最近落ち込んだり辛いことがあったりするとこの花壇のひまわりを見に来る。
そうして自分の中のモヤモヤを取り除くのだ。
偶然知ったひまわりの花言葉。
確かあれは前回の館内業務の時に毬江ちゃんに教えてもらった。
あぁ、もっと教官にとって使える人間になりたい。
思わずため息が漏れる。
「笠原」
突然さっきまで考えていた人の声が聞こえ少し驚いた。
そうしていつもみたいな軽口。
そうやって簡単に私の気持ちを浮上させてくれる。
できる。そう思った。周りに何を言われても教官が認めてくれるなら、成長していると言ってくれるなら。
みるみる力が沸いてくる。
「励めよ」
とどめの頭ぽん。うわぁ、反則。
「そういえばお前なんで花壇にいたんだ?」
ふわふわとした気持ちに浸っていた私に教官は質問した。
「私、この花壇のひまわり好きなんです」
「お前みたいだしな」
うわ、毬江ちゃんと同じこと言う
ってことは色々とバレてる!?
と思ったけど教官は明るいとか太陽に向かってまっすぐに伸びていくとか、もうほんと反則ですよ!
だから教官には教えません。
どうしてひまわりが好きなのか、決意を新たに出来るのか。


ー笠原さんってひまわりみたいですよねー
ーえ?どこが?あ、見た目でしょ。
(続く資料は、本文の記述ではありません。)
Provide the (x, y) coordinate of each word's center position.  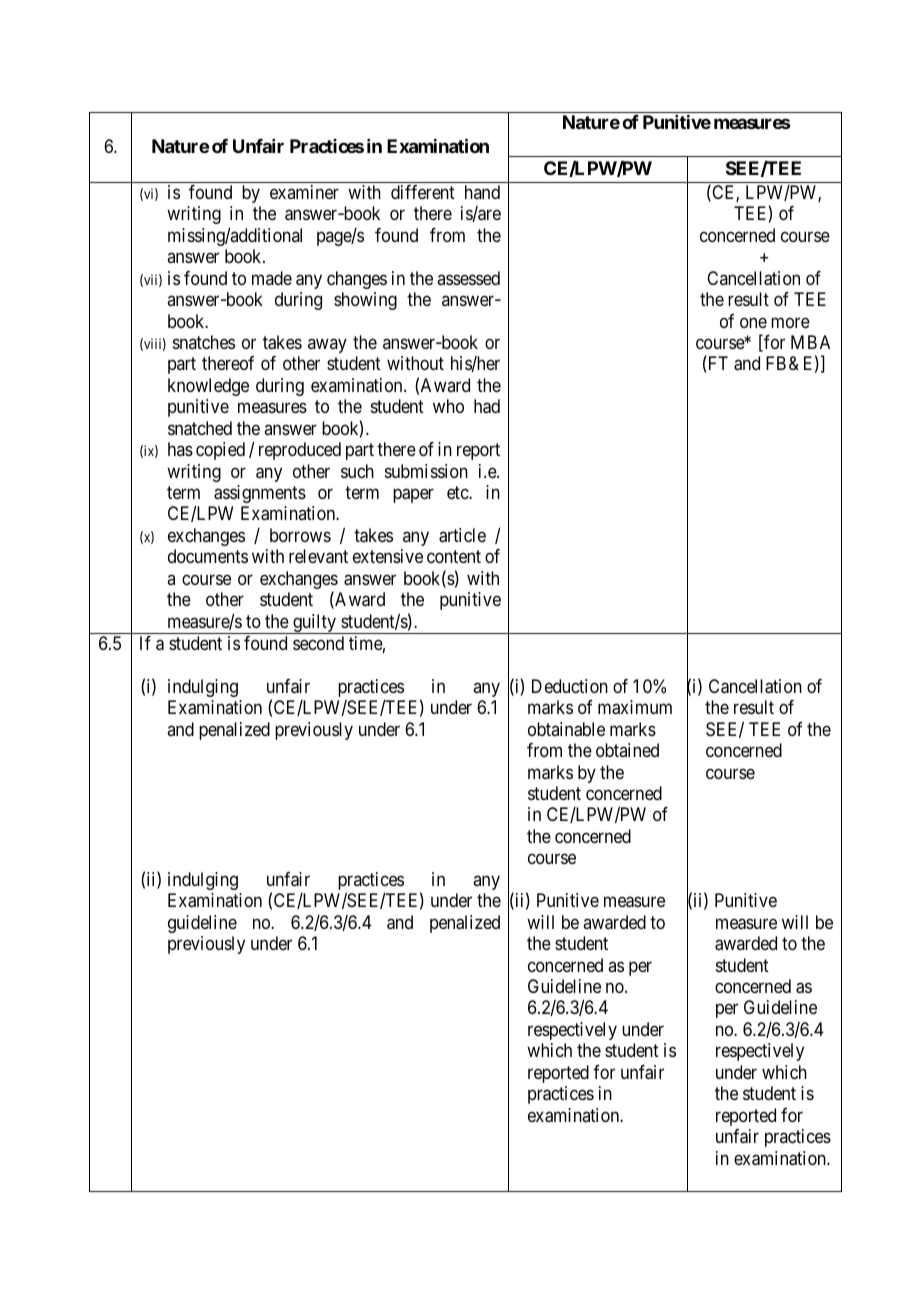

私でかいもんねー
ー違いますよ。笠原さん、ひまわりの花言葉知ってますか?ー
ー花言葉?ー
ー花言葉は『貴方だけを見つめる』堂上さんの背中を追い続ける笠原さんにはぴったりですよね!ー
ーほんとぴったり。教えてくれてありがとうー


ー教官!いつか私は教官に追い付いて、越えて見せます!ー

食堂に向かって走っていく郁の顔にはひまわりみたいな笑みが浮かんでいた。